The man responsible for the first iPhone hack is taking on the big boys from Google and Tesla with his own self-driving car… that he built in his home garage. 26-year-old George Hotz outfitted a white 2016 Acura ILX with a lidar (laser-based radar) system and a rearview-mounted camera, all routed into a Linux- powered computer system housed in the glove box, controlled via joystick, with a 21.5-inch monitor mounted on the dashboard.
Hotz, also known as “geohot” online, is the first person to use hardware to jailbreak an iPhone from former exclusive carrier AT&T and to crack the PlayStation 3. He took Bloomberg Business journalist Ashlee Vance – author of a recent book on Elon Musk – for a test-drive in the homemade automated vehicle.
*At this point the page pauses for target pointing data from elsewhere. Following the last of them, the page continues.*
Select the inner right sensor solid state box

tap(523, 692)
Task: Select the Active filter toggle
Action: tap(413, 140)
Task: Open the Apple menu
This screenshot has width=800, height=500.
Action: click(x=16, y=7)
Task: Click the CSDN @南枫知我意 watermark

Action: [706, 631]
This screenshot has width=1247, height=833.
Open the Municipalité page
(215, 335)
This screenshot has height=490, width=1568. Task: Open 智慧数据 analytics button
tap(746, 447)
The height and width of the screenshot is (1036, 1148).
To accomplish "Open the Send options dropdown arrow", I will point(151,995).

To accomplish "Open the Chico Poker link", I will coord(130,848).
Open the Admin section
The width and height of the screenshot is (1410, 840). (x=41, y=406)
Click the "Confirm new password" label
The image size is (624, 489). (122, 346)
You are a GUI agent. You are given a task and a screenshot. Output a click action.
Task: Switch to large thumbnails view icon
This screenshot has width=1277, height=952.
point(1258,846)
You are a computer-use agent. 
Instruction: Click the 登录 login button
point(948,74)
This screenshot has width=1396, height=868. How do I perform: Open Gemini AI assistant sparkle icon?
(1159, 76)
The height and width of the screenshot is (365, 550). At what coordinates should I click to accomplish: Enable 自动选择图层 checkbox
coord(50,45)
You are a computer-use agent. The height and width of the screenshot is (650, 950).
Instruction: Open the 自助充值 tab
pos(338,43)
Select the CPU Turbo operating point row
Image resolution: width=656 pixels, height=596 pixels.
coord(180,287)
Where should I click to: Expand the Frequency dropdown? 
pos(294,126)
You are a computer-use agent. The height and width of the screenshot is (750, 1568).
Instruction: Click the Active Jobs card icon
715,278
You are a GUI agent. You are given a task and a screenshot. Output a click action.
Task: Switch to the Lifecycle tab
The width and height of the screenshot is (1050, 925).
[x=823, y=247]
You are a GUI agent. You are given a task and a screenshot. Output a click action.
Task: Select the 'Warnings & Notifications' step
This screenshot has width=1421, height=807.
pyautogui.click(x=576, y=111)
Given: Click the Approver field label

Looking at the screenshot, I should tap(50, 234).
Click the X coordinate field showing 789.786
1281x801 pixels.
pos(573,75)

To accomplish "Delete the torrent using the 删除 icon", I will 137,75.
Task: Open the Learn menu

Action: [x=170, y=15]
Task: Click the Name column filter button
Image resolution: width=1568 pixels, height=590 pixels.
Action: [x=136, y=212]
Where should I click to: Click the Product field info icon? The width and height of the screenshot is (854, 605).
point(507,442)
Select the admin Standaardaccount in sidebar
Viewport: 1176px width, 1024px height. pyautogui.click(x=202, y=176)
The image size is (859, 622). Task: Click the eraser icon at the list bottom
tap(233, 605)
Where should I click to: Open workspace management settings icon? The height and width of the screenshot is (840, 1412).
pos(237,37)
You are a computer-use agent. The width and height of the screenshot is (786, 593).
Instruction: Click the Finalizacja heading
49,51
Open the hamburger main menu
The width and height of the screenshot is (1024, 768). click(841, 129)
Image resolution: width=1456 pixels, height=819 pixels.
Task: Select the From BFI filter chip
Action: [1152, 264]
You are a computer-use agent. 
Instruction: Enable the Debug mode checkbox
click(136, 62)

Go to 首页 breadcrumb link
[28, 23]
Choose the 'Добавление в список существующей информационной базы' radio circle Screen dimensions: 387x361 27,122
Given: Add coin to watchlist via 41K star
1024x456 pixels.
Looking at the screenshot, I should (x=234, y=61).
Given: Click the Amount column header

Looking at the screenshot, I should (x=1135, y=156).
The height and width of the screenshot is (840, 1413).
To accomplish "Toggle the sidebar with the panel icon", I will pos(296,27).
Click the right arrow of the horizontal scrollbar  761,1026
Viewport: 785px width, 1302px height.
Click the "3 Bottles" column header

“The car does, more or less, have it,” Vance reports. “It stays true around the first bend. Near the end of the second, the Acura suddenly veers near an SUV to the right; I think of my soon-to-be-fatherless children; the car corrects itself.”
The self-driving system is designed only to function on highways – chaotic urban roads require more variables to consider, and are thus harder to program for – but this prototype is only the start for Hotz, and he is building his own version of the Mobileye self-driving system that features in Tesla electric cars.
“He’s building a kit consisting of six cameras—similar to the $13 ones found in smartphones—that would be placed around the car,” Vance says. “Two would go inside near the rearview mirror, one in the back, two on the sides to cover blind spots, and a fisheye camera up top. He then trains the control software for the cameras using what’s known as a neural net—a type of self-teaching artificial-intelligence mechanism that grabs data from drivers and learns from their choices. The goal is to sell the camera and software package for $1,000 a pop either to automakers or, if need be, directly to consumers who would buy customized vehicles at a showroom run by Hotz.”